Item 1.01 Entry Into a Material Definitive Agreement.
On August 1, 2022, Compass Therapeutics, Inc. (“Compass”) entered into an Open Market Sale AgreementSM (the “Agreement”) with Jefferies LLC (“Jefferies”), with respect to an at-the-market offering program under which Compass may offer and sell, from time to time at its sole discretion, shares of its common stock, par value $0.0001 per share, having an aggregate offering price of up to $75.0 million, through Jefferies as its sales agent or principal.
Compass is not obligated to sell any shares of common stock under the Agreement. Subject to the terms and conditions of the Agreement, Jefferies will use commercially reasonable efforts, consistent with its normal trading and sales practices and applicable laws and regulations, to sell shares of common stock from time to time based upon Compass’s instructions, including any price, time or size limits or other customary parameters or conditions it specifies, subject to certain limitations. Under the Agreement, Jefferies may sell Compass’s shares of common stock by any method permitted by law deemed to be an “at-the-market offering” as defined in Rule 415(a)(4) under the Securities Act of 1933, as amended.
The issuance and sale, if any, of Compass’s shares of common stock by it under the Agreement will be made pursuant to its effective registration statement on Form S-3 (Registration Statement No. 333-257821), filed with the U.S. Securities and Exchange Commission (“SEC”) on July 9, 2021 and declared effective on July 20, 2021, and related base prospectus dated July 9, 2021 and a prospectus supplement dated August 1, 2022.
Compass will pay Jefferies a commission up to 3% of the gross proceeds from each sale of shares of common stock sold through Jefferies under the Agreement and will provide Jefferies with customary indemnification and contribution rights.

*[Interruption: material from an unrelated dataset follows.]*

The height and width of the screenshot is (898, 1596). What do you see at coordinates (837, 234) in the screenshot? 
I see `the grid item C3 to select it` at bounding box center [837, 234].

In addition, Compass agreed to reimburse certain legal expenses and fees of Jefferies in connection with the execution of the Agreement up to a maximum of $75,000, in addition to certain ongoing fees and disbursements of Jefferies’ counsel, if required. The Agreement will terminate upon the sale of all $75.0 million of shares of common stock under the Agreement, unless earlier terminated by either party as permitted therein.
The foregoing description of the Agreement is not complete and is qualified in its entirety by reference to the full text of such agreement, a copy of which is filed as Exhibit 1.1 to this Current Report on Form 8-K and is incorporated herein by reference. A copy of the legal opinion of Goodwin Procter LLP relating to the legality of the issuance of the shares in the offering is attached as Exhibit 5.1 hereto.
This Current Report on Form 8-K shall not constitute an offer to sell or the solicitation of an offer to buy shares of common stock, nor shall there be any offer, solicitation, or sale of the shares of common stock in any state in which such offer, solicitation or sale would be unlawful prior to registration or qualification under the securities laws of any such state.
Item 1.02 Termination of a Material Definitive Agreement
On July 22, 2022, Compass agreed with B. Riley Securities, Inc. (“B. Riley”) to terminate, effective July 29, 2022, its At Market Issuance Sales Agreement dated July 9, 2021, between Compass and B. Riley.